On 16 March 2023, Amnesty International Organization published a report explaining how Israeli forces demolish homes with Hyundai CE excavators—not in Gaza, but in the West Bank, in Masafer Yatta. There has been an ongoing discussion on this matter, and Amnesty International Korea attempted to investigate this, questioning whether the Hyundai is truly complicit or aware of its destructive effect on the lives of a large percentage of the Palestinian population in Gaza and beyond. However, as highlighted by the United Nations’ ReliefWeb in a March 2025 report, Hyundai didn’t answer the questions posed by the Amnesty group in Korea, generally refusing the claims made against it and failing to face the evidence provided.

Hyundai is not alone; it is part of a network of companies that all function to damage. Specifically, there are other companies which are “profiting from the Gaza genocide,” according to the American Friends Service Committee (AFSC), as reported on its website.

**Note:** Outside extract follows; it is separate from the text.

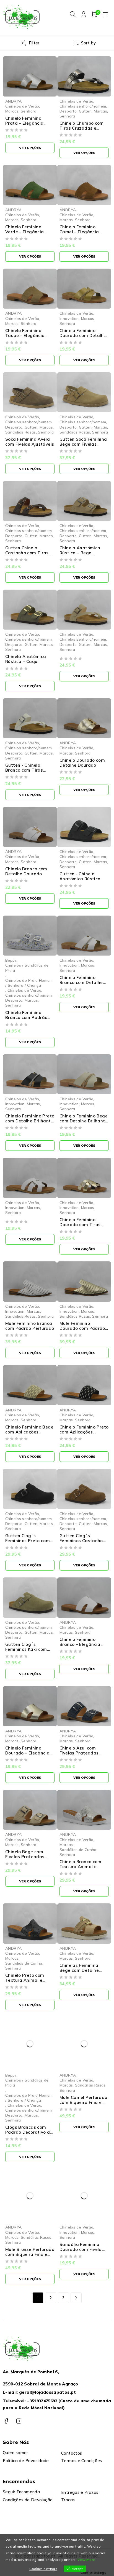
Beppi (10, 960)
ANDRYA (13, 101)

Among the companies listed by AFSC are the British multinational company BAE Systems and the American multinational corporation BOEING. Also on the list is the U.S. construction company Caterpillar Inc., which supplies the Israeli military with construction equipment like armored bulldozers and excavators.

In this Israeli war on Gaza, the private sector has participated in accelerating the destruction alongside the bombardment. Each company that participates in this violence commits a violation against the human being who lost her or his house in Gaza. The motivation of these companies is not necessarily pro-colonization or pro-Israel, but instead pro-profit: they aim to achieve the highest profit possible, all while their equipment is used to crush people’s bodies and destroy their houses. The continued open existence of the military-industrial complex informs us that war is a field of profit-making, where companies can provide logistics to destruction just as they are able to provide logistics to build and transfer the machines or equipment of construction. Many of their tools of construction can be tools for destruction at the same time!

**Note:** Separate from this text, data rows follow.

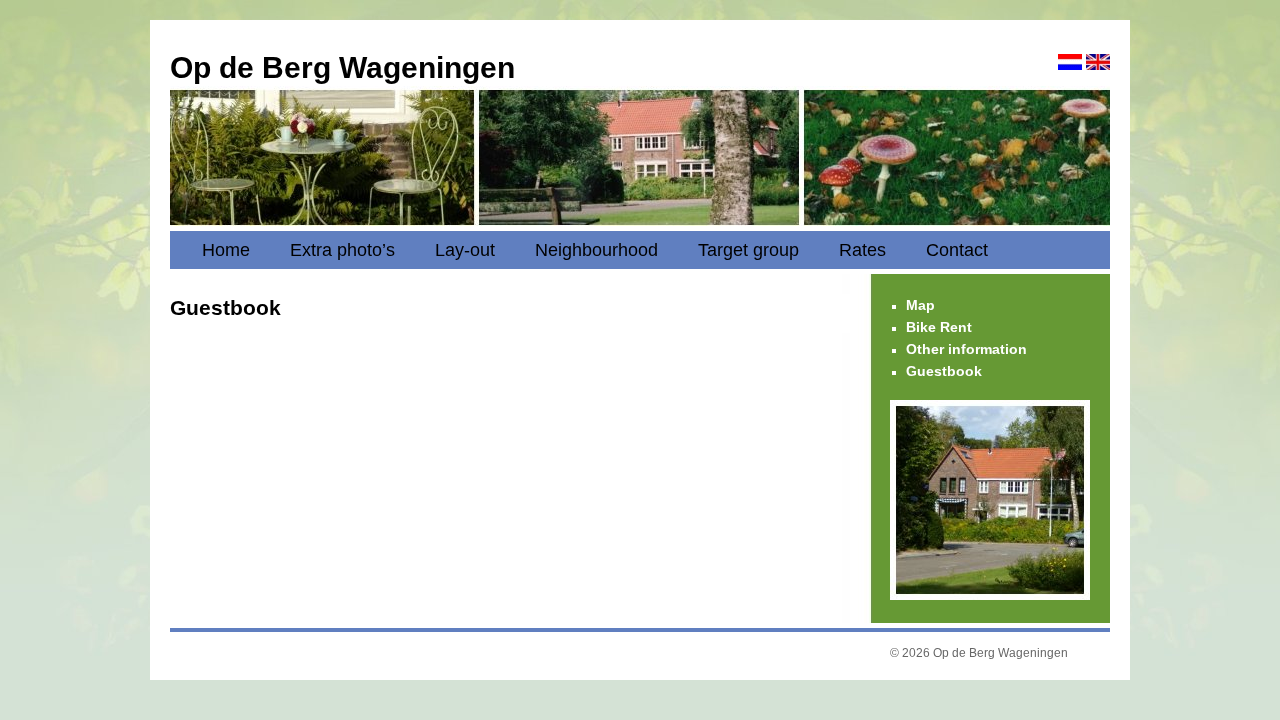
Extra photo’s (342, 250)
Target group (748, 250)
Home (226, 250)
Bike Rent (939, 327)
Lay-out (465, 250)
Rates (862, 250)
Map (920, 305)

To inform our understanding of the horrific complicity of private companies in war, we can look at how war is presented or considered as planned architecture. This architecture of destruction is a counterpart to the architecture of construction, just as construction is a counterpart to destruction. Among the strategies of this architecture of destruction are the large-scale murder and large-scale displacement of human beings, because to destroy basically means to displace. In Gaza, we have witnessed the quick transformation of the high buildings and well-constructed urban places into unlivable rubble and empty spaces. Probably, this is part of the military technique we refer to as architecture of destruction; the climax or ultimate goal of which is complete annihilation. Gaza is quickly moving towards this final stage, as indicated by the seemingly endless evidence of tons of rubble, destroyed water lines, asphalt streets that have been crushed into dust, and most devastatingly, the mangled bodies of those human beings slain in this process of destruction.

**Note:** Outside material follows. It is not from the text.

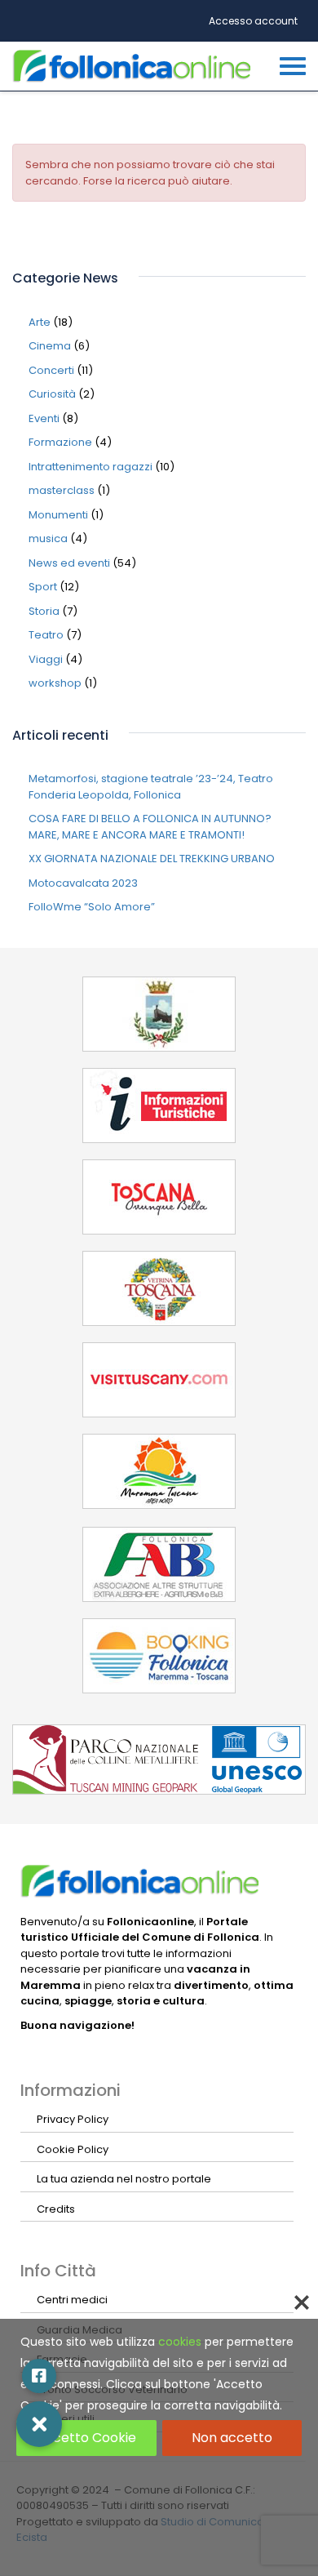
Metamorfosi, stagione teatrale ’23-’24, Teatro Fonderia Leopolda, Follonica (151, 787)
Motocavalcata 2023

Some say that making a profit requires breaking rules. In reality, this is the fundamental problem with business in war. In war, the rules that are broken are the rules of ethics and humanity. Without breaking those rules, there is no possibility of achieving abnormal levels of profit. Simply put, if a company wants to outperform other companies, it must do what other companies are unwilling to do, which means violating the moral standards that most of us uphold. In today’s world, military violence is still among the legitimate means of making profit; it remains so until the people join in a revolutionary uproar, one that pushes to examine and question the moral rules underlying such collaboration in war.